Magazine - Touch And Go

I picked this up a couple of years ago from a second-hand record shop. I was drawn to it less because of it being Magazine and more because of the title ‘Touch And Go’ being, I presume, the inspiration for the amazing Touch And Go record label who’ve released stuff by a barrel-load of outstanding bands. Magazine I’ve yet to be convinced by – they’re one of those bands that I’m constantly told are brilliant, and I’d love to love them, but they never seem to click. I don’t dislike them by any means; they just kind of pass me by in a musical sense. I’ll soldier on. Maybe it’s like with food, where if you eat something you don’t like eight times you’ll begin to enjoy it. Magazine are my brussel sprouts.

Fantastic cover design on this record. It has a touch of the Saul Bass style with its off-kilter modernism, and reminds me of Blue Note’s cover designs in the typography and dynamism.

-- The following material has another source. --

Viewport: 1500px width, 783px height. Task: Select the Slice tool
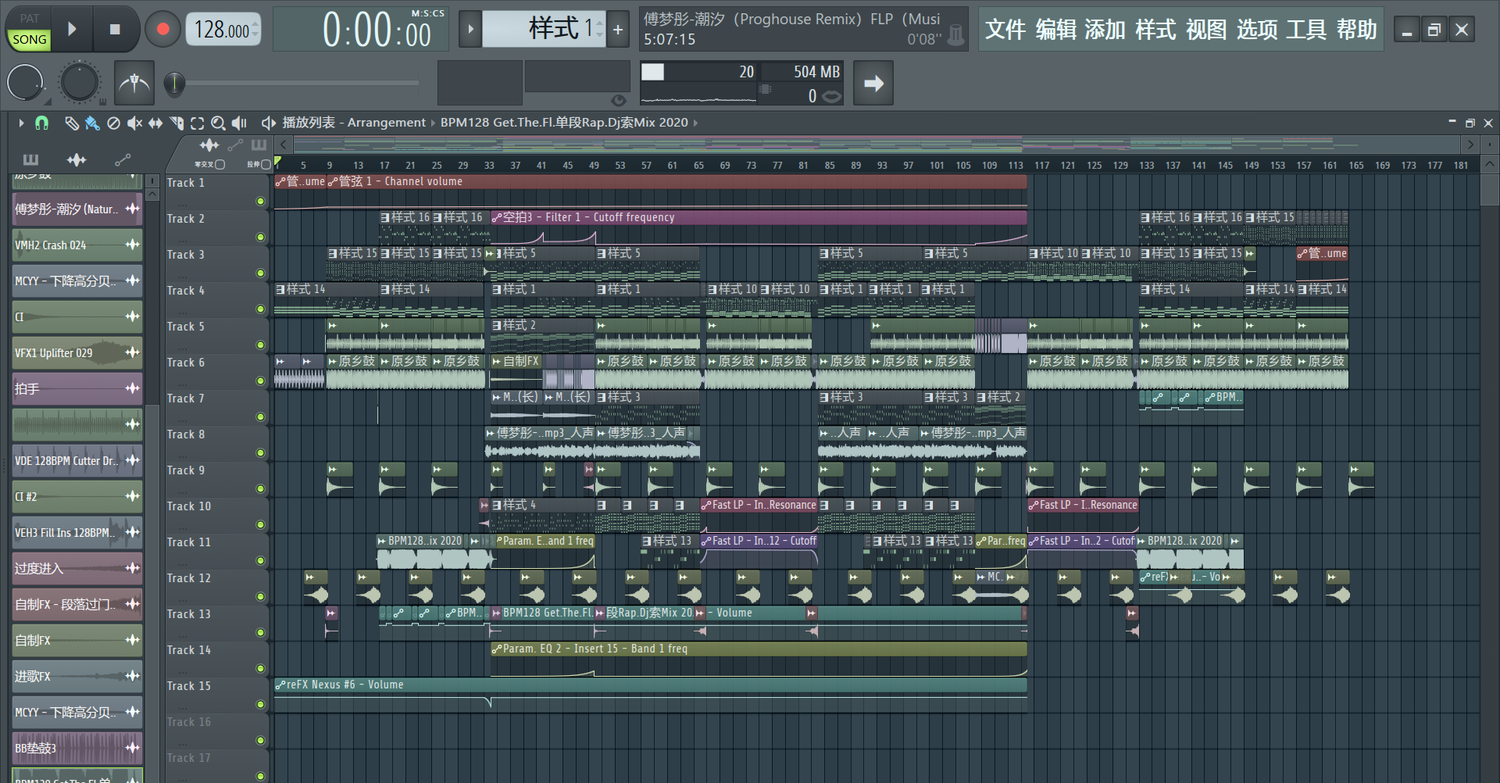pos(176,123)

It’s funny that the now ultra-gigantic Virgin monster used to be just a modest little independent record label. Well, maybe not modest – perhaps just simple. When Richard Branson was putting together his first release (Mike Oldfield’s Tubular Bells), was he scheming away and imagining running train companies, airlines, space travel companies? Here’s a brilliant (if true) Wikipedia paragraph about the early days of Virgin – Powell is Nik Powell, another of Virgin’s starters:

Branson & Powell had initially run a small record shop called Virgin Records and Tapes on Notting Hill Gate, London, specialising particularly in “krautrock” imports, and offering bean bags and free vegetarian food for the benefit of customers listening to the music on offer.

I’d love a record shop like that to exist today!

Oh, and if you’re wondering, ‘Goldfinger’ on the B-side of this record is a cover of the Bond movie theme.